(Mobility/Fun/Gymnastics Skill/Short Metcon)

Movement Prep: (5 Min)
Shoulder Series

Warm-up: (15 Min)
2 Rounds
15 Sit-ups
15 Russian Lunges
15 Burpees
200m Row/Run/Ski

Fun: (5 Min)
Team Russian Twist


NOTE: Divide into teams of 4 or 5. Have athletes self-select for weight - Lighter group would do 10 lb plates, middle 15s and heavy 25s. Use a stack of 10 plates. Race one direction, take a break and then race back. Repeat as many times as time permits. Athletes can scale to have heels on ground.
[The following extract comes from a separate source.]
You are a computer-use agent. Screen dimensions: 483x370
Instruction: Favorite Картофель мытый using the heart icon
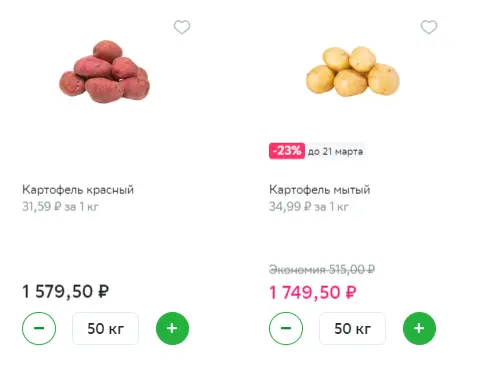pos(429,27)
Strength: (15 Min with setup)
6-5-4-3-2-1
Deficit Handstand Push-Up Negatives
Rest 60 Seconds after each set
Hands on plates for deficit
6 seconds lowering to the floor
Advanced athletes can kip to the top of rep, others can just come down
Adjust deficit so that you control entire range of motion to the floor
Scale with a Box HSPU - Pike or Knees - they can also do deficit if appropriate

Workout: (20 Minutes - less than 10 for workout)
3 Rounds

10 Pull-ups
10 Front Squats (135/95)
10 Burpees

Scaling: Ring Rows, Light Weight

NOTE: Do not scale pull-ups to anything that takes a long time to do 10 (ex. Bar in rack). Barbell reps should be unbroken.